**TASK ITEM**
Leave the pictures out. Transcribe exactly every line from the start of the records through the one containing "[tiktok] (502, 2361)".
Start of GIVEN RECORDS
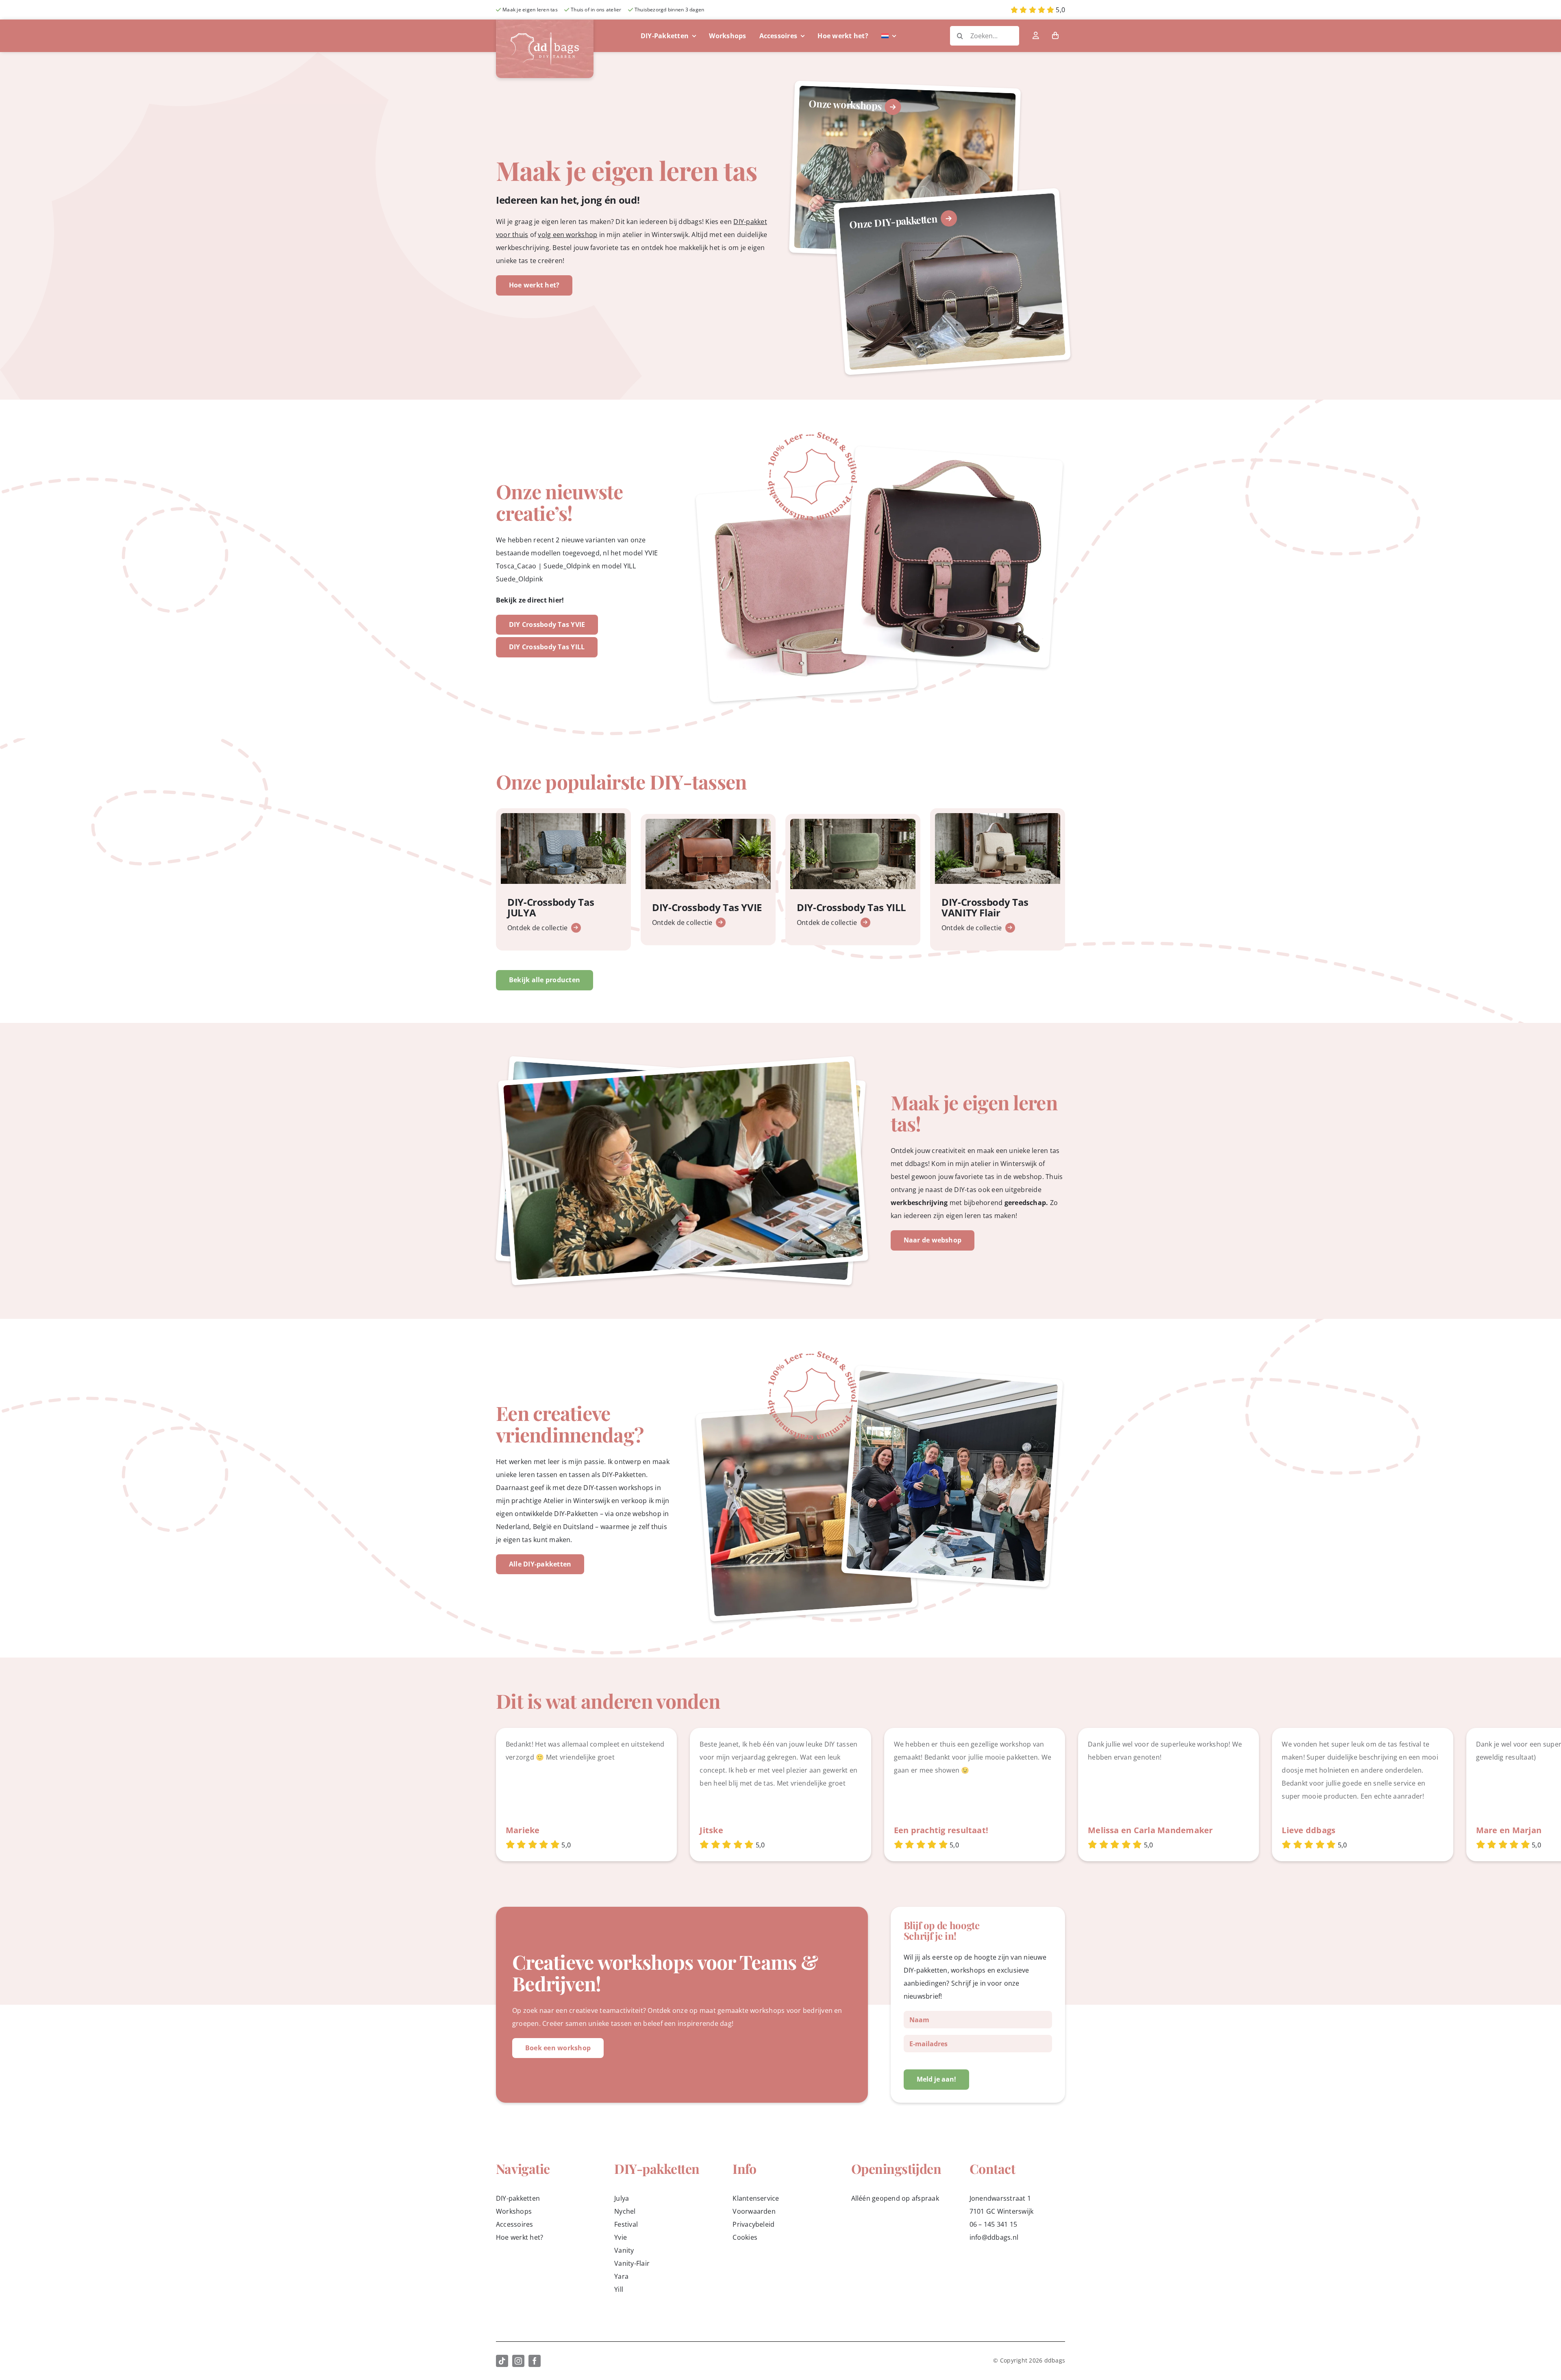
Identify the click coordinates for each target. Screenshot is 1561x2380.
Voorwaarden (754, 2211)
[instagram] (518, 2361)
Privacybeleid (753, 2224)
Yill (618, 2289)
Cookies (745, 2237)
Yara (621, 2276)
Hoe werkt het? (519, 2237)
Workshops (514, 2211)
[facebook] (534, 2361)
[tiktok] (502, 2361)
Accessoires (514, 2224)
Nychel (624, 2211)
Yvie (620, 2237)
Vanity (624, 2250)
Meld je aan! (936, 2079)
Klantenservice (756, 2198)
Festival (626, 2224)
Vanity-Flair (632, 2263)
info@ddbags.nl (994, 2237)
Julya (621, 2198)
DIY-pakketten (518, 2198)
End of GIVEN RECORDS
**OUTPUT FOR THIS EXERCISE**
Identify the click coordinates for each target. Screenshot is 1561x2380.
Voorwaarden (754, 2211)
[instagram] (518, 2361)
Privacybeleid (753, 2224)
Yill (618, 2289)
Cookies (745, 2237)
Yara (621, 2276)
Hoe werkt het? (519, 2237)
Workshops (514, 2211)
[facebook] (534, 2361)
[tiktok] (502, 2361)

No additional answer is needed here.